I just plugged my SD card into the computer and looked at my track from yesterday. The farthest I made it south was about 21 miles. I'm not sure exactly what is considered the start if the edge, but as far as I can tell my closest point of approach was about 5 1/2 miles.


----------



## sniperpeeps (Mar 5, 2011)

Trophyhusband said:


> I just plugged my SD card into the computer and looked at my track from yesterday. The farthest I made it south was about 21 miles. I'm not sure exactly what is considered the start if the edge, but as far as I can tell my closest point of approach was about 5 1/2 miles.

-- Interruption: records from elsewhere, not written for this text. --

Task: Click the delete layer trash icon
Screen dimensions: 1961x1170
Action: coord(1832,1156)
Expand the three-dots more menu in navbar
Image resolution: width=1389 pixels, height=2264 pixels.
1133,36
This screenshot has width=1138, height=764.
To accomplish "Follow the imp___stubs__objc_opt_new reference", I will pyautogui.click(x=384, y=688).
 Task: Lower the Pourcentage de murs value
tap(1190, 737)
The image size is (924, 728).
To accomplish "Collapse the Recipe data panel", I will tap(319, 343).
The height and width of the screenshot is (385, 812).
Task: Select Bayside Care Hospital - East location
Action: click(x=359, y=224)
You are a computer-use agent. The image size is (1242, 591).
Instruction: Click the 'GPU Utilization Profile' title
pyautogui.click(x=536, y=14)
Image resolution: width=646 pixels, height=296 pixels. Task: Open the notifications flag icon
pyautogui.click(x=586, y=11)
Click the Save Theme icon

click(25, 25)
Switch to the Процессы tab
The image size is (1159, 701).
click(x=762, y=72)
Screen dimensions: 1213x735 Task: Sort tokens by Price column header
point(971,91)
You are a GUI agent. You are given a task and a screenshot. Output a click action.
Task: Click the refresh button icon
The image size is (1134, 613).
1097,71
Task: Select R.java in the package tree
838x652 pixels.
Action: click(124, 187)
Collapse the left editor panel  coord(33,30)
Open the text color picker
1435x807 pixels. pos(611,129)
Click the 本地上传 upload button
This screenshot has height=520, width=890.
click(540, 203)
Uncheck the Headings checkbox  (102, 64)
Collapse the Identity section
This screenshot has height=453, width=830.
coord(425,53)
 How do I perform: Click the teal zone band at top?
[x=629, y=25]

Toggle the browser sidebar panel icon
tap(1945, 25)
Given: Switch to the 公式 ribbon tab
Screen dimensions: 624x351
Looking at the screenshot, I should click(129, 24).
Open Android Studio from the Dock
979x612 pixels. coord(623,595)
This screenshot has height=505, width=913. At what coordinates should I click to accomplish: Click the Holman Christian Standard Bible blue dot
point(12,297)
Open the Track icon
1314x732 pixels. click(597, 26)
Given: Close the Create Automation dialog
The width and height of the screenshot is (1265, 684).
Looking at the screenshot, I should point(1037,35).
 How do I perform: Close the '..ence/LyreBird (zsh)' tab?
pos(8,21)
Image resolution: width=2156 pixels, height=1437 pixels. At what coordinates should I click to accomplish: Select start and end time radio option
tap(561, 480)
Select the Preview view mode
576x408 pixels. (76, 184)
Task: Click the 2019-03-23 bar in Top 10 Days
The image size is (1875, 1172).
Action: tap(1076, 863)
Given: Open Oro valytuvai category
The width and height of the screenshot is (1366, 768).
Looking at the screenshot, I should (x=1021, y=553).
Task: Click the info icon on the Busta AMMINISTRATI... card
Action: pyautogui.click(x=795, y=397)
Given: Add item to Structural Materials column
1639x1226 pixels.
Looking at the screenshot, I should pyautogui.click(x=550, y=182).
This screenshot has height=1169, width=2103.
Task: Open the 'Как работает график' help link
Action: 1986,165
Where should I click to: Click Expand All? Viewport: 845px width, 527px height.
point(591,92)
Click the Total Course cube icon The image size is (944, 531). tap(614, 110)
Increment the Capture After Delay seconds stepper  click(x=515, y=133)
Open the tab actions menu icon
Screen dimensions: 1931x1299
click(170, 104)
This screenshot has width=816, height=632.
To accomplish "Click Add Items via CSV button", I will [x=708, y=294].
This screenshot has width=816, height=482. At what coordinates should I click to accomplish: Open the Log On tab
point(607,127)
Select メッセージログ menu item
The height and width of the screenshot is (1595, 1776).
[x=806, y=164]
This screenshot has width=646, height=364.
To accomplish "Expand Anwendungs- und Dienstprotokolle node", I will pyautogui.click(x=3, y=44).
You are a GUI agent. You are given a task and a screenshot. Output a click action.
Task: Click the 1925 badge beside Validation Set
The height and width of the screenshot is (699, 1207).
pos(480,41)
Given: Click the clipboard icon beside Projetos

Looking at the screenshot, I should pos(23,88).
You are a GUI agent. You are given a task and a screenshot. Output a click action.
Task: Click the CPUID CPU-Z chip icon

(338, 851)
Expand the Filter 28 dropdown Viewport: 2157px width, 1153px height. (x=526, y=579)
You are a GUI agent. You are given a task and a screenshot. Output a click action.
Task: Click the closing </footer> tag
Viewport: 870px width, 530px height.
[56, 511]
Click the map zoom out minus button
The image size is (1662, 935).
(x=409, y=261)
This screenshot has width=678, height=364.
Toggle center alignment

Thats about right, when you hit 170 ft it will start dropping quick


----------



## ryanbr (Oct 10, 2007)

Grab a couple of lipped plugs, halco plugs(looks like a fish with a flat head) and jigs. Try throwing a diamond jig horizontally along that line especially if that color change is around your bottom spot. And if you have any live bait, freeline one nose hooked or in the top of the back while you're drifting. Get with your local tackle shop to show you how to rig some of your lures. You don't need a full trolling set up to put out a couple of plugs. But it does help to have 2 seperate rods to troll so you don't have to keep swapping back and forth on your bottom rods


----------



## tugfisher76 (Aug 5, 2011)

if you ever need a extra jigger im up im home till the 22nd


----------